21 Replies Latest reply on Mar 13, 2014 6:32 AM by ravkum

    OpenCL miscompiles and I have a clean reproducible case

    msoos

      As explained in Bug 994 – OpenCL kernel miscompiles, a minimal test case is attached the v9.5 (and many previous OpenCL compilers) miscompile the kernel in msoos/amdmiscompile · GitHub It's quite easy to check that the code it correct, and the code doesn't get miscompiled if the OpenCL compiler is asked not to optimize, or if it is asked to compile for and run on the CPU. Please read the README.md in the github repo, or read it online on the github webpage.

       

      I believe this is quite a serious bug and given that I have worked a lot to provide an extremely trivial test-case, it should be easy to find the bug and fix it in the OpenCL compiler. This bug is hit by one of my kernels, preventing me from using the many AMD cards I have to accelerate a computation. This bug is probably also triggered by other kernels, leading to wrong computations on AMD cards. This may mean wrong results for physics simulations, wrong reconstruction of X-Ray images, etc. In other words, depending on the use-case, it can have serious consequences. I would be very grateful if the bug was fixed as soon as possible.

       

      Thanks in advance!

        • Re: OpenCL miscompiles and I have a clean reproducible case
          ivan

          Hi there,

           

          Have you figured out what's the problem? It seems that I have a similar bug posted here. Still have no ideas what to do, how to fix, and where to post it.

          • Re: OpenCL miscompiles and I have a clean reproducible case
            ekondis

            I tried the code you've uploaded to github and I have to note that it didn't behave always on the same way. Trying it on the CPU, sometimes it run ok and sometimes it did not. Even more important is that I tried it on an NVidia GPU and it also did not produce correct results! Here is the output:

             

            Options you gave: 
            - Using GPU for computation
            - Optimizing compilation
            Num platforms: 1
             Platform name: NVIDIA CUDA
             Platform version: OpenCL 1.1 CUDA 4.2.1
            Num GPU device(s) recognized: 1
            Item size: 64
            Created command queue
            Building program..
            [opencl] device number: 0
            build status: specified program object for device was successful.
            ---- Build log ------ 
            
            
            
            
            ------ Build log end ---------
            Kernel-specific max workgroup size: 1024
            Local memory used by kernel: 0
            [opencl] Max compute units on device: 11
            Workgroup size: 64
            Set up graph mem 
            start value: 0
            Enqueuing kernel ...Done. 
            Read back 2048 chains
            Num times on this end : 1
            Num times on other end: 1
            Going through 2048 elements to test...
            Following data is WRONG!!!
            Keystart for this: 0
            Data here : 0x00000000
            Data there: 0x599d0010
            Following data is WRONG!!!
            Keystart for this: 1
            Data here : 0x00040000
            Data there: 0x59830010
            Following data is WRONG!!!
            Keystart for this: 2
            Data here : 0x00020000
            Data there: 0x59970010
            ...
            

             

            This fact makes me wonder if it is the compiler's fault.

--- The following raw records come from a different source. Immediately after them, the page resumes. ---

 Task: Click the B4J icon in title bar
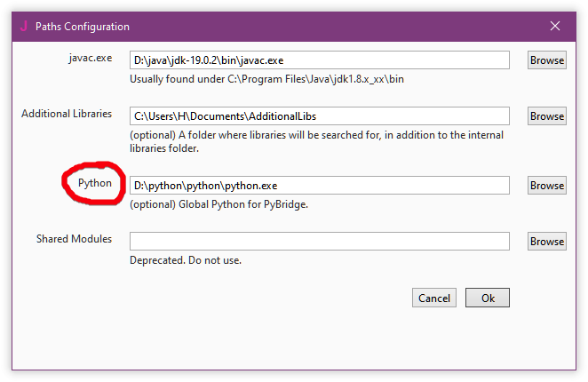click(x=23, y=27)
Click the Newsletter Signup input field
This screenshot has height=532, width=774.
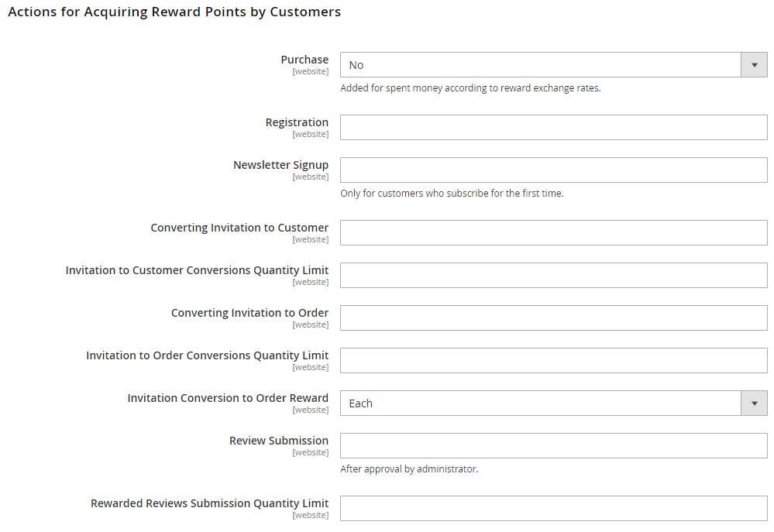(553, 170)
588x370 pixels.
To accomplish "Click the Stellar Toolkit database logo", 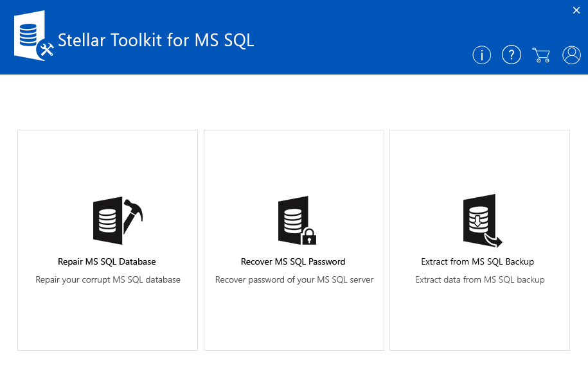I will 32,37.
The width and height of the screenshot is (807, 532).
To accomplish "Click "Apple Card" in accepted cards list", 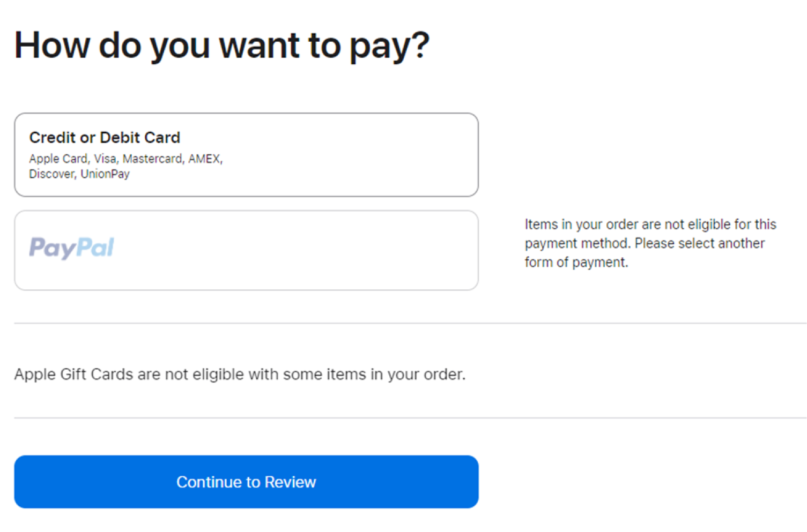I will coord(58,159).
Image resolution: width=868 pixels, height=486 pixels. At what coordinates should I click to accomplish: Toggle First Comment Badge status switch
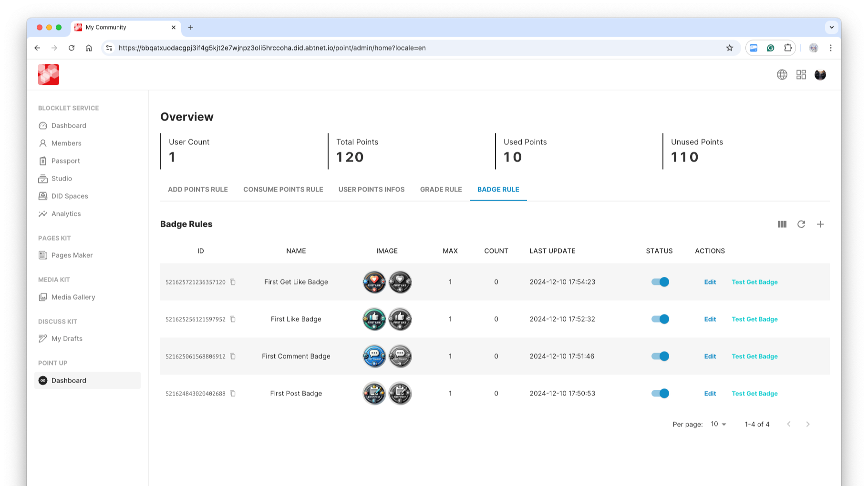pos(660,356)
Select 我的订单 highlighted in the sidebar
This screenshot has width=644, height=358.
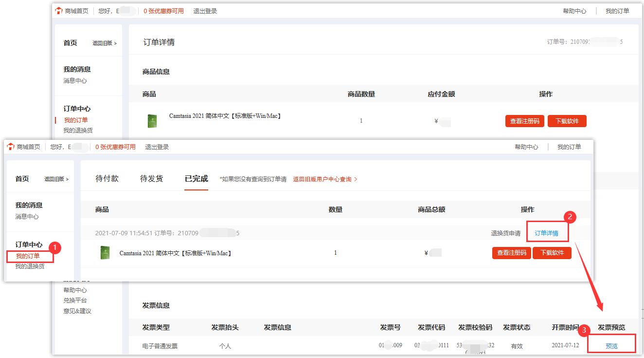pyautogui.click(x=28, y=256)
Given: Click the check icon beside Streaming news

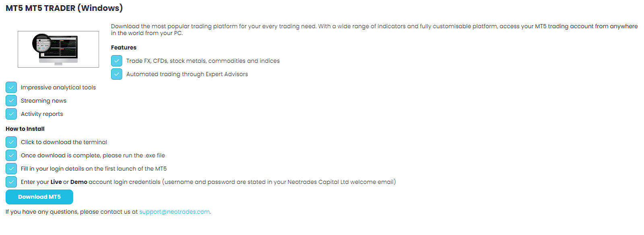Looking at the screenshot, I should tap(11, 101).
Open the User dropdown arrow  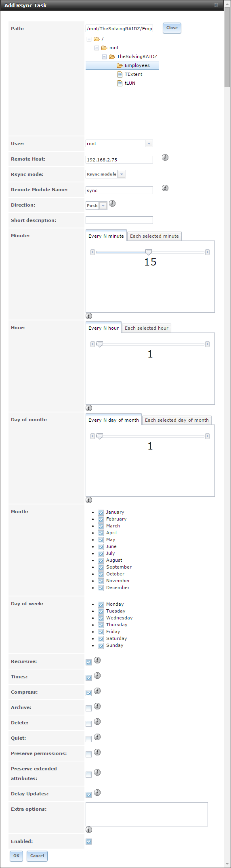click(149, 144)
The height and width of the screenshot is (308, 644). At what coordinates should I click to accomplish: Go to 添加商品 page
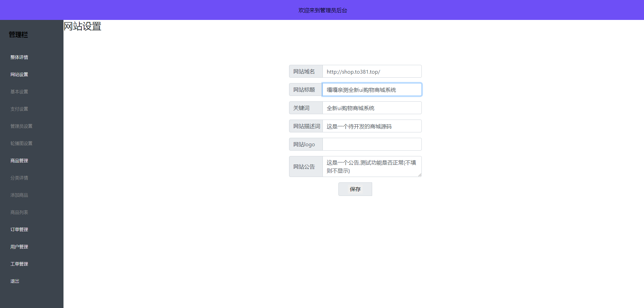19,195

              • Re: OpenCL miscompiles and I have a clean reproducible case
                msoos

                Ooops, you are right, I issued clFlush instead of clFinish. It should now work fine in --cpu mode for NVidia. It still miscompiles of course (since I adapter the slimmed version from one where I waited for the event before reading out results). I wouldn't be surprised if this still gives wrong results for NVidia's OpenCL as both NVidia and AMD use llvm for their compiler, which could have an optimization pass bug that is triggered in both cases. However, it would be *awesome* if you could re-check!

                 

                Thanks for pointing out this! Please get back so we can see and confirm!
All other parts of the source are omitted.